L’intelligenza artificiale può servire come lente di ingrandimento: non per ripetere il passato, ma per capire se il passato era già discriminante.

La sensazione è che abbiamo cercato di umanizzare la macchina al punto da avere il terrore che la macchina ci sostituisca.

C’è del vero in questo. Ma non è l’umanità che si spara sui piedi. Chi decide di sostituire gli operai con dei robot, non sono gli operai. Bisogna cominciare a pensare l’umanità come gruppi di persone che prendono decisioni che, alle volte, fanno male ad altri gruppi. Bisogna stare attenti: l’IA non toglie il lavoro, sposta la barra di che cosa significa svolgere delle attività redditizie. Ma c’è un altro problema.

Prego.

Questa transizione che ha spiazzato il mondo del lavoro è enormemente velocizzata dal digitale, e siccome è molto veloce, la società non sta al passo. L’unica soluzione possibile è che si faccia carico del costo della transizione con più investimenti nel welfare e nella formazione. Se ci facciamo prendere dal panico, allora l’unica soluzione è staccare la spina.

È la trasformazione che lei chiama “quarta rivoluzione”.

È una rivoluzione di tipo epistemologico. Di autocomprensione: noi chi siamo? E perché siamo speciali? Speciali perché siamo al centro della festa, e la festa è l’universo. Dopo che Freud ci ha detto che non siamo neanche al centro nel “mondo mentale”, ci siamo trincerati dietro un'altra centralità: quella dell’informazione.

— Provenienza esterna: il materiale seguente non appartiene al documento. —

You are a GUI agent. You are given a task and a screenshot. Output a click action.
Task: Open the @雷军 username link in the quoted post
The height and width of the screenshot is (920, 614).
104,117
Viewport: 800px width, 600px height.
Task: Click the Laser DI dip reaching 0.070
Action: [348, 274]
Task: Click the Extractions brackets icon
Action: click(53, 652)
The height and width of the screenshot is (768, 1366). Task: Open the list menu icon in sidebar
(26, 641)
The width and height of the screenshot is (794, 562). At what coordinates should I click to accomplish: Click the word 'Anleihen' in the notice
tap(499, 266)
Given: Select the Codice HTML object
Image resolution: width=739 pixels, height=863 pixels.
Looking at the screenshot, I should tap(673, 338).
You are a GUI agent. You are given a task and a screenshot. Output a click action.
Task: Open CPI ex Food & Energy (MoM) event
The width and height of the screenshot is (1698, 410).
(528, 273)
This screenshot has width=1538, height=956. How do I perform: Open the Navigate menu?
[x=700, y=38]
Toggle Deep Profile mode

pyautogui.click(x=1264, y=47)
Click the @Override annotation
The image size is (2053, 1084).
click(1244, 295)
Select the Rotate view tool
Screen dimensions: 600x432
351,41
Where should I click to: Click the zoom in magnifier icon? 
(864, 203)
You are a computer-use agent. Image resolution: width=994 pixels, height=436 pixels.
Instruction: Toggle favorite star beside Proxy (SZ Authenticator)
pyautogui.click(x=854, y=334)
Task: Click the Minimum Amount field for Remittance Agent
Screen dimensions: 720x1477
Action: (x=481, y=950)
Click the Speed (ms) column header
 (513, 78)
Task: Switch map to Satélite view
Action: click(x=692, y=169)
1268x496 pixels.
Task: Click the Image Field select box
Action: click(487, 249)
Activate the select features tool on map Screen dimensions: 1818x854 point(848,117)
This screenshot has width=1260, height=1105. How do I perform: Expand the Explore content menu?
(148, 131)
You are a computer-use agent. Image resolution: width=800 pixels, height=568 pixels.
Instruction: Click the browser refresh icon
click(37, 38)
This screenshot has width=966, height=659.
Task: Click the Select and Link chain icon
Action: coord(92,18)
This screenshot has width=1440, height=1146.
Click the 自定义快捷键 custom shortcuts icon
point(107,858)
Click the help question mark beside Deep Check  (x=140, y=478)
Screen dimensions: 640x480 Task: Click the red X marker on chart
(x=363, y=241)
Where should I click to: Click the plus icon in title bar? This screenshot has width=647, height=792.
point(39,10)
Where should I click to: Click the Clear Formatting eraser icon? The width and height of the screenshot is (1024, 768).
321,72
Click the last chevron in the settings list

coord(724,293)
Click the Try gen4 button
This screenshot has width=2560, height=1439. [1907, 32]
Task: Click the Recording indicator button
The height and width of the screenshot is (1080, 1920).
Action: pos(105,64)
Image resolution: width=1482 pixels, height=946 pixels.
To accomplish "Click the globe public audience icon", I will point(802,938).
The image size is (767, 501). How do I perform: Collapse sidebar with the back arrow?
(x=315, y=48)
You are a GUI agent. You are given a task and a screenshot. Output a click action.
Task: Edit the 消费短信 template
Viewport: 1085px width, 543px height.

Ma dagli anni ‘50 in poi, non siamo più neanche al centro dell'infosfera. Ecco la “quarta rivoluzione”, un cambio di paradigma che comporta un necessario ripensamento della nostra eccezionalità. E la nostra non è quella di chi gode della festa, ma di chi può organizzarla. Non possiamo stendere la coperta del ventesimo secolo. Dobbiamo scrivere un nuovo capitolo.

E quale festa dovremmo organizzare?

Salvare il pianeta e le generazioni future. Il progetto umano del 21esimo secolo è il matrimonio tra “il blu e il verde”. Capire il presente per disegnare il futuro è il compito dell'intellettuale oggi. Non ne vedo altri. È la chiamata politica, il nostro essere politici: capire per cambiare in meglio.

Dal punto di vista della legislazione, la via Europea sembra porsi a metà tra la strategia statunitense e cinese. Lei che ne pensa del Regolamento Ue? Condivide i timori di giuristi ed esperti?

I rischi ci sono, e la via europea è buona. Per portare a termine la proposta di legge sull’intelligenza artificiale dell’Unione Europea, “l’IA Act”, ci vorrà tempo e bisognerà essere pazienti. Come è successo con il GDPR, che ha fatto un ottimo lavoro.

Qual è l’approccio?

Tende a minimizzare il rischio e a lasciare libero il campo dell’innovazione e dell’industria, purché tutta la parte del rischio sia presa in considerazione con gli strumenti del legislatore. La cosa più grave che possa avvenire qui, è che la società civile si lasci dominare o dal business o dalla politica. Quando il business e la politica competono per il beneficio della società civile, abbiamo un buon sistema di democrazia.

Altro che “algocrazia”.

Quello proprio no.

E non saranno le macchine a prendere il sopravvento?

Quello è un brutto film di Hollywood. Un tentativo di fuoriuscire, attraverso una tecnofantasia, dalla responsabilità che la storia ha di se stessa. Bisogna indagare quali sono le decisioni industriali e politiche della società. Perché alla fine sarà una responsabilità interamente umana che avrà portato a qualcosa di buono o a un completo disastro.